By Glenn Kessler
The Washington Post
Sequester “just means a lot more children will not get the kinds of services and opportunities they need, and as many as 40,000 teachers could lose their jobs. . . . There are literally teachers now who are getting pink slips, who are getting notices that they can’t come back this fall.”
— Education Secretary Arne Duncan, CBS’s “Face the Nation,” Feb. 24
Duncan’s striking claim that teachers were already “getting pink slips,” before the sequester officially went into effect on Friday, was actually the second time he had made this assertion.
“I was on a call yesterday, people are starting to give RIF [reduction in force] notes,” Duncan said in a meeting with reporters Feb. 21, three days before his appearance on CBS. “Schools are already starting to give teachers notices.”
Oddly, however, the Education Department for days was unable to cough up the name of a single school district where these notices had been delivered. Then, on Wednesday, Duncan appeared before the White House press corps and produced a name — Kanawha County in West Virginia — with a major-league caveat. “Whether it’s all sequester-related, I don’t know,” he said.
Duncan’s spokesman, Daren Briscoe, said in an e-mail that “the information shared on the call was that just over 100 teachers and Head Start teachers had received layoff notices.”
Unlike the dubious figure that “40,000 teachers could lose their jobs” — more on that below — this at least was specific information. So let’s check it out.
The first thing that was striking about this figure of 100 teachers is that it was higher than the estimate in the state-by-state impact of the sequester released by the White House over the weekend. For the entire state of West Virginia, the White House said, “around 80 teacher and aide jobs [were] at risk,” plus an additional 40 teachers and aides for children with disabilities. And yet here, according to Duncan, was a single county with 100 potential layoffs.
But as we dug into it, the story got even odder. There were no news reports of pending layoffs. The school board was facing a $4.5 million shortfall, but just last month had landed a big victory worth as much as $3 million when the state Supreme Court ruled the district no longer had to help fund the county’s library.
In fact, few in the county seemed to know what Duncan was talking about, including the education reporters who cover the school district for the Charleston, W.Va., newspapers. “There’s very little sequestration-related panic, at least on the education side of things,” one reporter said.
Washington Post colleague Lyndsey Layton helped unravel the mystery.

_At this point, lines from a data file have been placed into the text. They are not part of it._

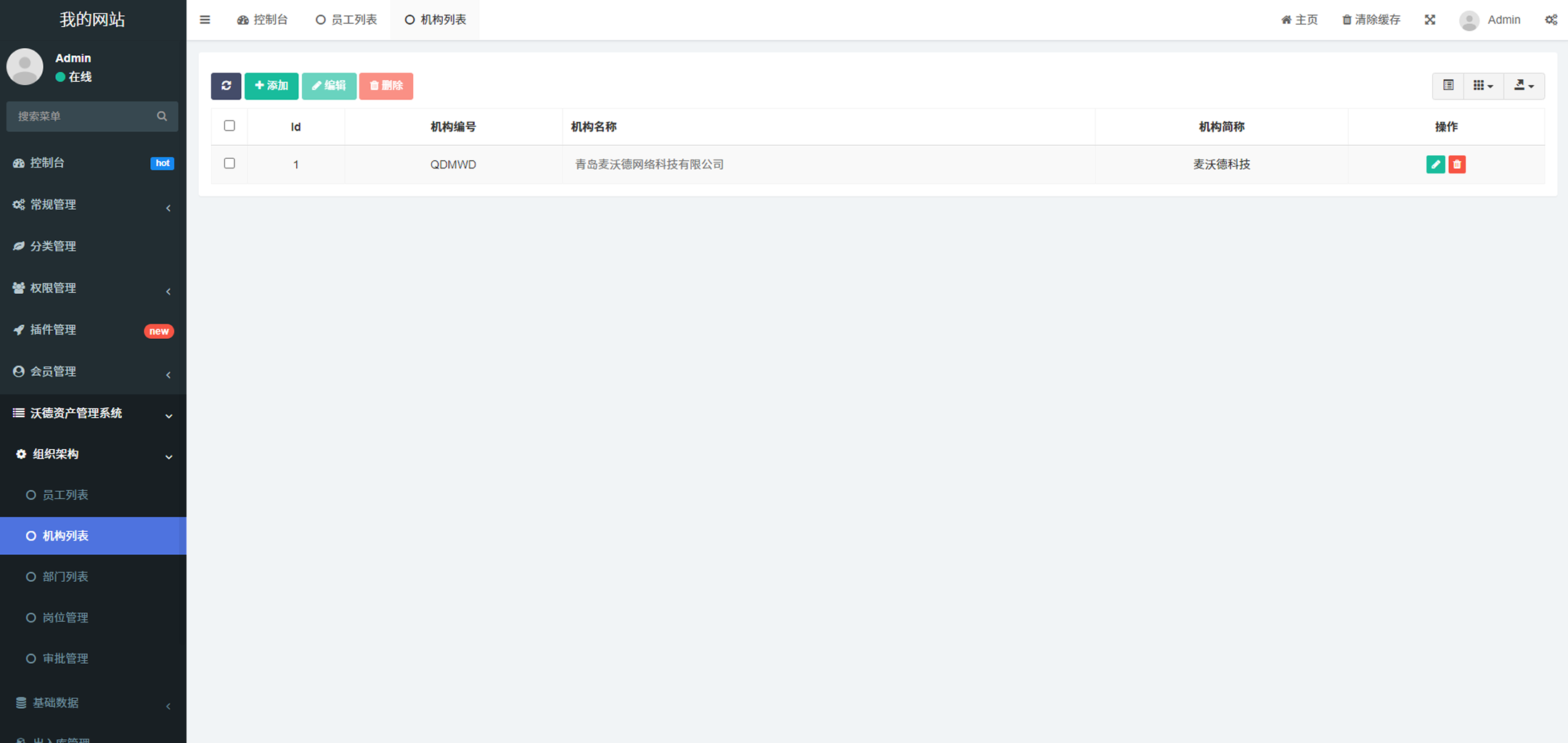Click the search icon in menu search
The height and width of the screenshot is (743, 1568).
coord(162,116)
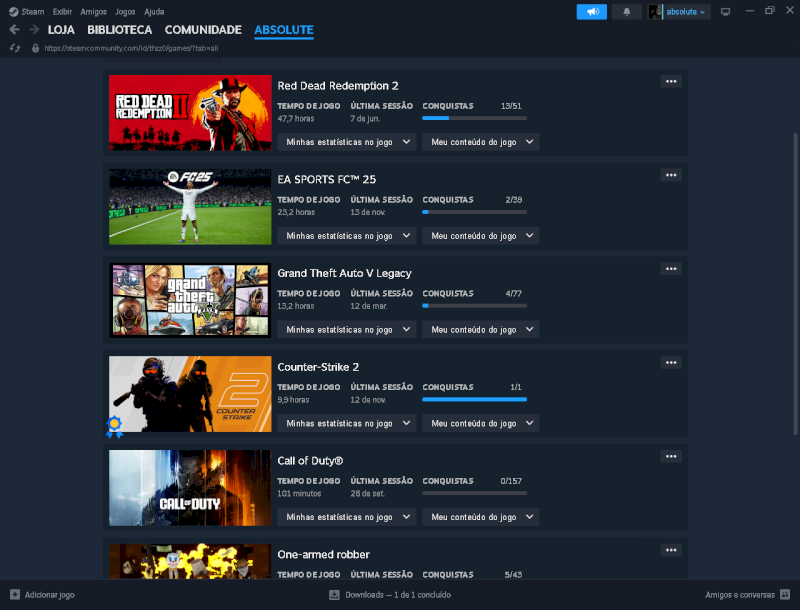Click the Counter-Strike 2 blue ribbon badge
Viewport: 800px width, 610px height.
pyautogui.click(x=115, y=427)

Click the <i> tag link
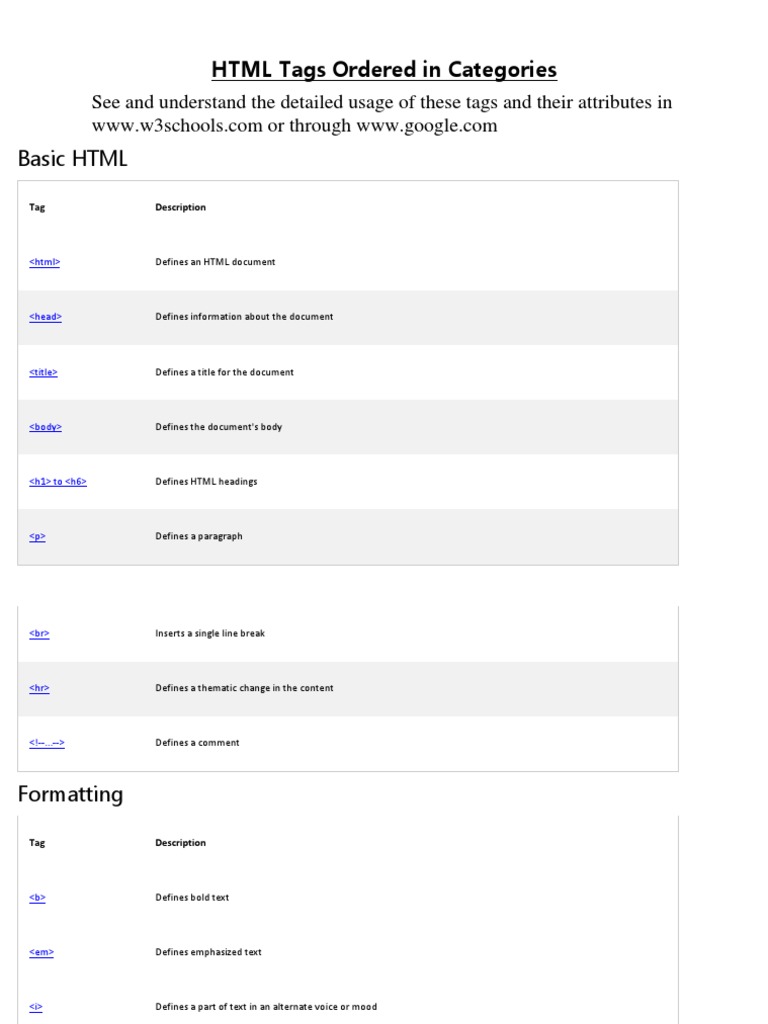tap(36, 1007)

She discovered that these were not layoffs, but rather “transfer notices” sent to 104 Title I teachers for reasons unrelated to the sequestration cuts. (West Virginia is considering requiring counties to set aside 20 percent of their budgets for their lowest-achieving schools.)
Pam Padon, director of federal programs for the school system, told Layton that ultimately, five or six jobs might be lost though the state-mandated change. But in the meantime, the notices mean only that teachers might end up with a new assignment.
What about Head Start? It turns out that those notices were issued because the county program is not getting automatically renewed but must compete for funding with other districts.
The Fact Checker also spoke with Ron Duerring, the Kanawha schools’ superintendent. He said sequestration potentially would add to the county’s burden, but he confirmed that no teachers have received “pink slips” and none have been told they are not coming back in the fall. “We do not know what the cuts are,” he said. “Then we will make that determination.”
In other words, Duncan’s scare story about teacher layoffs — right now, at this moment — was apparently too good to check. Given that Duncan had made this claim once to reporters, couldn’t anyone in his office have bothered to pick up the phone and double-check the information? Essentially, he was passing along unverified gossip.
The administration has been on thin ice with some of its claims about the impact of the sequestration cuts. Duncan’s assertion that “as many as 40,000 teachers could lose their jobs” also appears to be hyperbole.
An aide to Duncan described it as a “rough back-of-the-envelope calculation,” derived by dividing the average pay and benefits of a teacher — $70,000 — by the amount — $2.8 billion — that needed to be cut in education programs.
But that amounts to false precision. A good chunk of that $2.8 billion has little to do with teachers. Teacher salaries vary greatly across the nation and within districts. School districts and states may find many ways to juggle funds or reduce expenses to avoid losing many teachers, which is what has happened during previous periods of financial stress.
The American Association of School Administrators released a report, based on a survey, that estimates that “at least 37,000 education jobs” would be lost through sequestration. That at least is based on something more than a rough calculation.
But note that the group refers to “education jobs,” not teachers. We have previously found that 67 percent of education jobs could be broadly defined as being held by teachers or teaching assistants. That would translate into a reduction of about 25,000 teachers, based on AASA’s survey data.
There is little debate that across-the-board spending cuts in education funding will cause pain for some schools and states. But there is no reason to hype the statistics — or to make scary pronouncements on pink slips being issued based on misinformation.
Indeed, Duncan’s lack of seriousness about being scrupulously factual undercuts the administration’s claim that the cuts are a serious problem.